JJ is in one of the later arms of the study.  They have already tested the frequency and severity of side effects associated with administering the MK-1775 for 3 days out of the 28 day cycle.  Because that dosage appeared to be well-tolerated by patients, they opened up 3 spots for the 5 day treatment.  JJ was fortunate to secure one of the 3 slots opened nationally.  We are hopeful that because JJ is in a later arm of the study, he is getting a dosage high enough to be effective. As part of the study,  MK-1775 pills are given concurrently with Temodar for 5 days and then patients have 23 days off both medications to allow their bodies to recover.  After that 28 day cycle is over, a new cycle starts again with 5 days of both medications and 23 days off.  The 28 day medication schedule will continue for 6 cycles total, if JJ is able to tolerate the medications well.
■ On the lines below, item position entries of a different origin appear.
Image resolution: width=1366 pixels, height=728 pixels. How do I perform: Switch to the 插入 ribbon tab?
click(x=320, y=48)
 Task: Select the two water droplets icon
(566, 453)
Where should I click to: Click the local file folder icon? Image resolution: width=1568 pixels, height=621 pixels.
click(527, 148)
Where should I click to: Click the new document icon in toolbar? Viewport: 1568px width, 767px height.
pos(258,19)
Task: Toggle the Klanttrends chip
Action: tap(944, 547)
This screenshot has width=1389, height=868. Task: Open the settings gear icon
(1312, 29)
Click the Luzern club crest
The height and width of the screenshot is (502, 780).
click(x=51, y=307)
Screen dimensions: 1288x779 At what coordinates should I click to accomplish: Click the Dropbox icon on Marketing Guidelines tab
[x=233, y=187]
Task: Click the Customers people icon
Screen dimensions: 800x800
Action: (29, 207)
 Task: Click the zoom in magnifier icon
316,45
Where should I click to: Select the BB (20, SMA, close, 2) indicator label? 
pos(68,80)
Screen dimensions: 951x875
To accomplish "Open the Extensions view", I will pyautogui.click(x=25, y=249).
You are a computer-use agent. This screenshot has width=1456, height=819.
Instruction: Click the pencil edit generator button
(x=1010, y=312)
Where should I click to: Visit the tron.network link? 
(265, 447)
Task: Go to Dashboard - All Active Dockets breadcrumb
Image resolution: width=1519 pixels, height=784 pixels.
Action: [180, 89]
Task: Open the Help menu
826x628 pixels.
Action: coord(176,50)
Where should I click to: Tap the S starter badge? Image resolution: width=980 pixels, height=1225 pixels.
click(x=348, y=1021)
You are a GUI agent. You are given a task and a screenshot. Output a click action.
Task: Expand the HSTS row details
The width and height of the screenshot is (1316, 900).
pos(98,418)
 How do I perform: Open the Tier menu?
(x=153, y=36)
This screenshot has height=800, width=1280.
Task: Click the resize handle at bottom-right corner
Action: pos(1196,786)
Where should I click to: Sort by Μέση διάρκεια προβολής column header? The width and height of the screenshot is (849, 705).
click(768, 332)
To take part in the study, JJ agreed to spend several days at Sloan for observation and monitoring.  During the first week of the trial, JJ spent 8 hours at Sloan on Monday and then another 8 hours on Thursday.  During the day-long observations, the nurses took his blood 6 times throughout the day to measure how his body was absorbing the drug.  The rest of the week he only had one blood sample taken each day.  By the end of the week, they had trouble finding any good veins left from which to draw blood.  JJ now has a nasty bruise on his right arm where they had trouble accessing his veins.

Right now, JJ’s side effects have included nausea, fatigue, shortness of breathe, muscle pains and nose bleeds.  The severity peaked towards the end of the first week of treatment and have very gradually started to improve the further away he gets from the five days of treatment. The doctors are monitoring JJ’s blood counts weekly, and he has to be careful around people who are sick because he is now considered immuno-compromised.  If you see him wearing a surgical mask out in public, it’s because he’s trying to be careful not to get sick as it is harder for his body to fight infections right now.

JJ will follow-up with the study team at Sloan for the remaining 5 cycles of MK-1775 study.  After that, his response to the clinical trial drug will continue to be monitored at his 8 week MRI/neuro-oncologist visits.  To be a part of the trial, JJ also agreed to have follow-up visits every six months (following the first year of more frequent monitoring) for the remainder of his life.  However, he has the option of opting out of the trial at any time.  If there are benefits to using MK-1775 without significant side effects, they’ll likely start a phase II trial with a larger number of patients who are randomly assigned to a treatment and a control group.  They are currently conducting a phase II trial with MK-1775 for patients with ovarian cancer.